What I learned when I left security
Four perspectives on executive communication from security experts who moved on to other business roles
By Mary Brandel
June 04, 2012 — CSO —
Much has been said about the great divide that keeps business leaders from truly understanding the perspective of security professionals. One way CSOs can close that gap is to simply cross to the other side.
We found four professionals who did just that, including three former CSOs who now hold other business roles and one former security journalist who is an editor at the renowned business publication Harvard Business Review.
They shared with us their new perspectives on how they view security and risk management from across the chasm.
On the importance of a business mind-set:
Charlie Brown: When I first moved into the business, I went to the website to do some research, and our Web filtering software wouldn't let me go to Abercrombie because it identified it as pornographic material. Another thing it wanted to block was "XXXL," which is a size of clothing, so it kept orders from going through.

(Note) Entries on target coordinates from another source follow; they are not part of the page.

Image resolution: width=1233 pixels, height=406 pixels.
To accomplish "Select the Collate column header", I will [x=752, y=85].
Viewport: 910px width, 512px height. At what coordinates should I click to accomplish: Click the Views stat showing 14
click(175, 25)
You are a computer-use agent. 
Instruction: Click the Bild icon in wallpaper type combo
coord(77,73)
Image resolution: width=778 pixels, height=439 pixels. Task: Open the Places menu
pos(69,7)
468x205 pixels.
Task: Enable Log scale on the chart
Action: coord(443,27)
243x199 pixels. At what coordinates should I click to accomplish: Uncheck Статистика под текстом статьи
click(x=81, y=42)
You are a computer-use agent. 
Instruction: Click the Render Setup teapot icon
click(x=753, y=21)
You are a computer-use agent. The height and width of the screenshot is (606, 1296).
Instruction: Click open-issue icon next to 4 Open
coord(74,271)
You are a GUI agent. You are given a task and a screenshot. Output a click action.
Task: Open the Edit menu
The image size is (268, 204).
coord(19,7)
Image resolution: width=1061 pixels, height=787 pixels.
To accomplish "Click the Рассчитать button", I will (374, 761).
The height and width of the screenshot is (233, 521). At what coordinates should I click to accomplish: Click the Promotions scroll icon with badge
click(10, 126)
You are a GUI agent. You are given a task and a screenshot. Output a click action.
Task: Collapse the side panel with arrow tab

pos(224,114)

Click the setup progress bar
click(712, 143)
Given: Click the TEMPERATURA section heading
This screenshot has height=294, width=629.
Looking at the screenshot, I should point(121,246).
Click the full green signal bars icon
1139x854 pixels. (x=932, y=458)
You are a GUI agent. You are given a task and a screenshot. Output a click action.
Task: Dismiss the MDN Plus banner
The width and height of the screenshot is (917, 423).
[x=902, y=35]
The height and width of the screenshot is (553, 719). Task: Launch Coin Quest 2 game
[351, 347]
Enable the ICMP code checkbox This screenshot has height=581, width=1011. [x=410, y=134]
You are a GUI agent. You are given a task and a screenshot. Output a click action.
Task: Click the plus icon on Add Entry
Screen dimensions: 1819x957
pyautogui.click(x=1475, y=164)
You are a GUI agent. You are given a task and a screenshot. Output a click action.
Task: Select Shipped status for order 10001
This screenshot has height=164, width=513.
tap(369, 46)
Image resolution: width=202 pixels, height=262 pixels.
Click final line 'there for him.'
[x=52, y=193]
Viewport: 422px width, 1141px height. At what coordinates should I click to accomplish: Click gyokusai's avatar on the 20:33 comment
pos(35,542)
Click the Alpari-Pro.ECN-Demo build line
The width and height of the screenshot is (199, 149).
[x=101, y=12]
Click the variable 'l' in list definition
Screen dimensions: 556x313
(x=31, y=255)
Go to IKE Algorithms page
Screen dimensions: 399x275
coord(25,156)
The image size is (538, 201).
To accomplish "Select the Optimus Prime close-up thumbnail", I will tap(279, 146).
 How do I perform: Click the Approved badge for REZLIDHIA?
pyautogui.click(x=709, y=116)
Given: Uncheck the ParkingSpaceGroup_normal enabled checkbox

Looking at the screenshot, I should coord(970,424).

So one of the insights I would offer is to really understand the markets you're in. Sixty percent of the volume in the garment industry comes out of China and Asia. You can't create a security policy if you don't understand what the great firewall of China is all about or the cultural differences of how people work in Indonesia and Bangladesh. You can't have a data center migration policy if you don't understand people in some countries work Saturdays, don't work Fridays and don't celebrate Christmas.
John Hartmann: If I could change one thing about my career before transitioning into the business, I would have spent more time understanding the inner workings of how the business made money. Every company has a different business model and a different way of being profitable.
[Read more about the business role and value of CSOs]
Understanding that profit model will give you a more balanced perspective around how you make proposals and position important initiatives, whether it's information protection or computer security or business continuity. It will help you think more broadly about what solution should be pursued and how you should implement it in a cost-effective way.
On what "networking" really means:
Scott Blake: What I understand better now—and wish I understood better as CISO—was the importance of networking. I thought I understood it, but not as well as I do now, and the time I spent being a financial adviser was incredibly helpful for that.
Security and IT people tend to be very analytic, and we tend to want to persuade with facts and data. But getting a client to understand what they need to do to secure their financial future is a very emotional thing for them, and the same is true in the information security world. You need to make an analytical connection, but you also need that emotional connection.
If I'd known that when I was a CISO, I would have done a lot more networking and paid a lot more attention to the emotional piece of the case I was trying to make.